International benchmark Brent crude futures were down $1.06, or 2.3 percent, at $43.93 per barrel. U.S. West Texas Intermediate (WTI) crude oil futures settled at $41.71 a barrel, down 2.48 percent, or $1.06.
“We do feel that any further strength in the spot price will be met with selling,” said Tariq Zahir, trader in crude oil spreads at Tyche Capital Advisors in New York. “At this time of year, we should be drawing down in crude inventories, and we are still building.”
U.S. gasoline futures fell 3 percent, after initially gaining 1 percent on the gasoline draw data.
WTI had its sharpest monthly fall in a year in July, dropping 14 percent, after runaway gasoline demand for the summer still fell short of refiner production.
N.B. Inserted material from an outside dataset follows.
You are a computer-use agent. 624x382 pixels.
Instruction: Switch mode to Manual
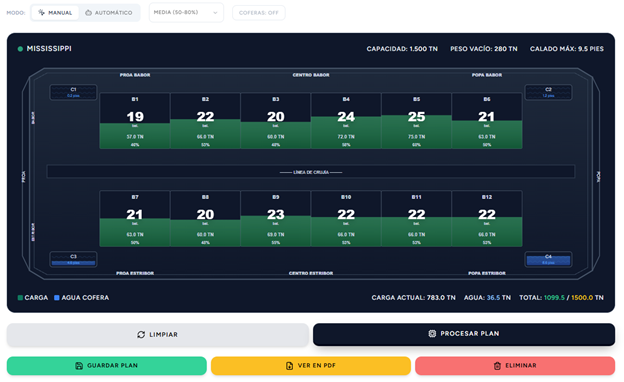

Storage tanks worldwide are nearly full with oil products while refiner profits in Singapore have hit two-year lows.
The EIA added to the bearish supply-demand picture on Tuesday with a forecast that showed it had scaled back estimates for U.S. crude oil output declines in 2016.
The outlook for oil also took a hit on Wednesday after No. 1 crude exporter Saudi Arabia told the Organization of the Petroleum Exporting Countries (OPEC) that the kingdom’s output reached a record high of 10.67 million barrels-per-day (bpd) in July.
Some remained positive on oil prices though, citing Venezuela’s renewed efforts to get OPEC to cooperate with other oil producers on the market after a failed effort in April.
“The mere suggestion of OPEC working in the background on a price support initiative should be enough to hold the market in the $43-$45 levels in the near term,” said Salvatore Recco, who helps oversee about $2 billion of client money, including in oil, at Gravity Investments in Denver.
When producers last held such talks in April, OPEC members failed to agree on any measures.
“Renewed attempts at verbal intervention by OPEC will help bolster oil market sentiment, although the group will struggle to rebuild its role as a backstop to Brent,” oil analysts at BMI Research said in a note to clients.
The U.S. Energy Information Administration added to the market’s unease earlier on Tuesday when it forecast a smaller decline in U.S. crude oil production in 2016 than it projected a month ago as drilling activity picks up.
The agency now expects U.S. oil output to fall by 700,000 barrels per day (bpd) this year to 8.73 million bpd, compared with the 820,000-bpd drop it previously forecast.
A global products glut that has led storage tanks from Houston to Singapore to reach near capacity is also weighing on oil prices, as analysts warn that only large-scale refinery run cuts can clear the excess.
In Singapore, oil refining profits dropped to two-year lows on Wednesday, in the latest sign that the industry is pumping too much fuel for the market to absorb.